Son los casos del Frente Unido para el Desarrollo y la Seguridad de Guerrero (Fusdeg) y la Unión de Pueblos y Organizaciones del Estado de Guerrero (Upoeg).

Ambos grupos pelean desde 2015 el control de los pueblos del Valle del Ocotito, en Chilpancingo, con un saldo hasta ahora de 14 muertos.

En los enfrentamientos entres estas dos “policías” han dejado víctimas mortales de la población civil.

En mayo de 2017, murió un estudiante de la Universidad Autónoma de Guerrero quien transitaba por una calle del Ocotito y fue impactado por una bala perdida.

Un mes después, en junio, policías de la Upoeg irrumpieron en el poblado de San Pedro Cacahuatepec, municipio de Acapulco, y asesinaron a siete personas, entre ellas tres mujeres, un adolescente y un bebé.

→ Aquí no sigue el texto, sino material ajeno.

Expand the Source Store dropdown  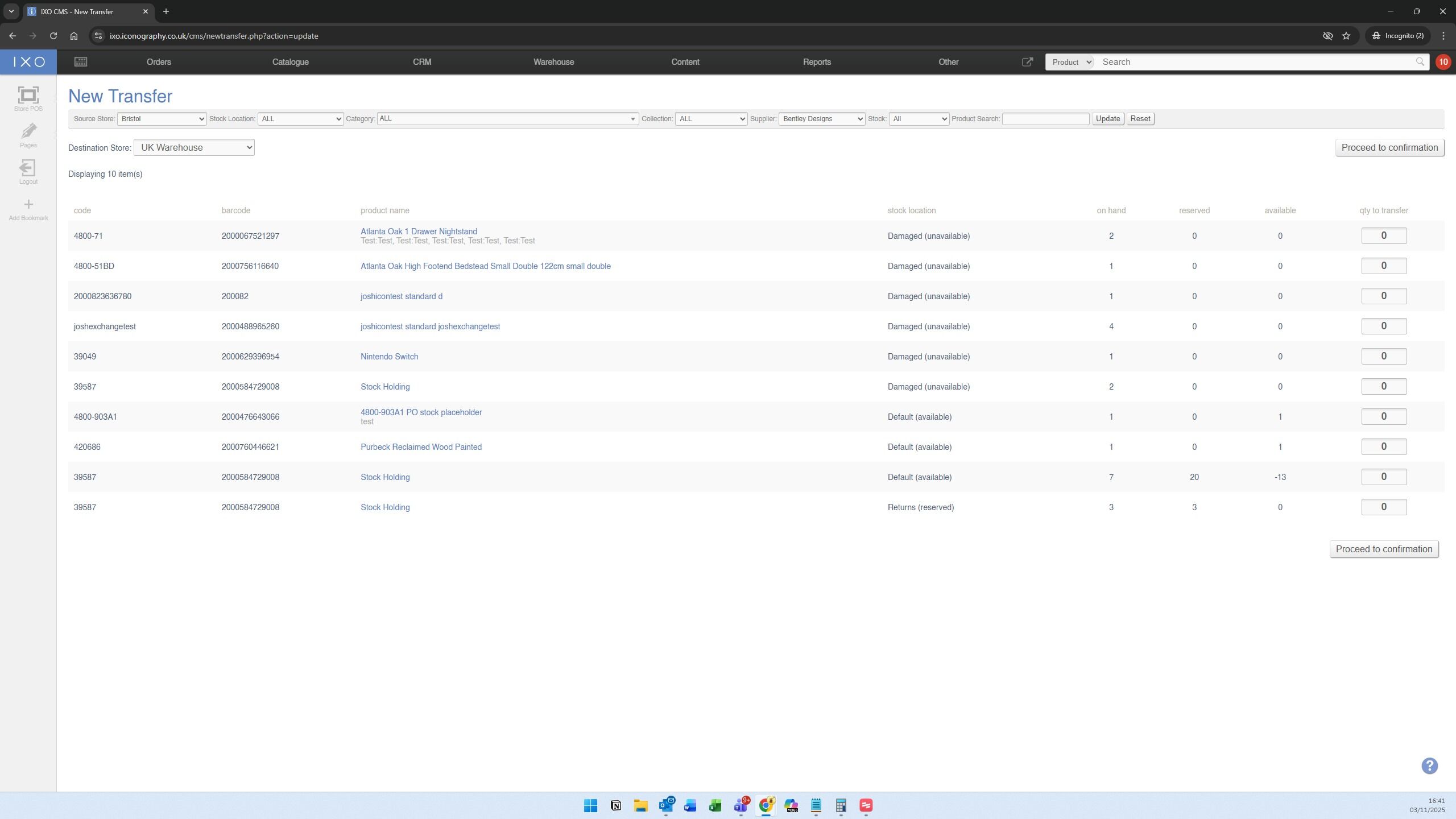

La versión de los dirigentes de esta agrupación es que iban persiguiendo a un grupo de delincuentes y las mujeres y los menores murieron en fuego cruzado.

Tanto la Upoeg como la Fusdeg instalan retenes en caminos y carreteras y llevan a cabo revisiones o incluso detenciones.

En la región de la Montaña Baja, donde se ubican Chilapa, Zitlala, José Joaquín Herrera y parte de Quechultenango, opera la organización “Por la Seguridad y la Justicia” con una fuerza de más de mil hombres armados.

El Centro de Derechos Humanos “José María Morelos y Pavón”, señala que muchos grupos tienen nexos con grupos criminales y son tolerados por autoridades federales y estatales.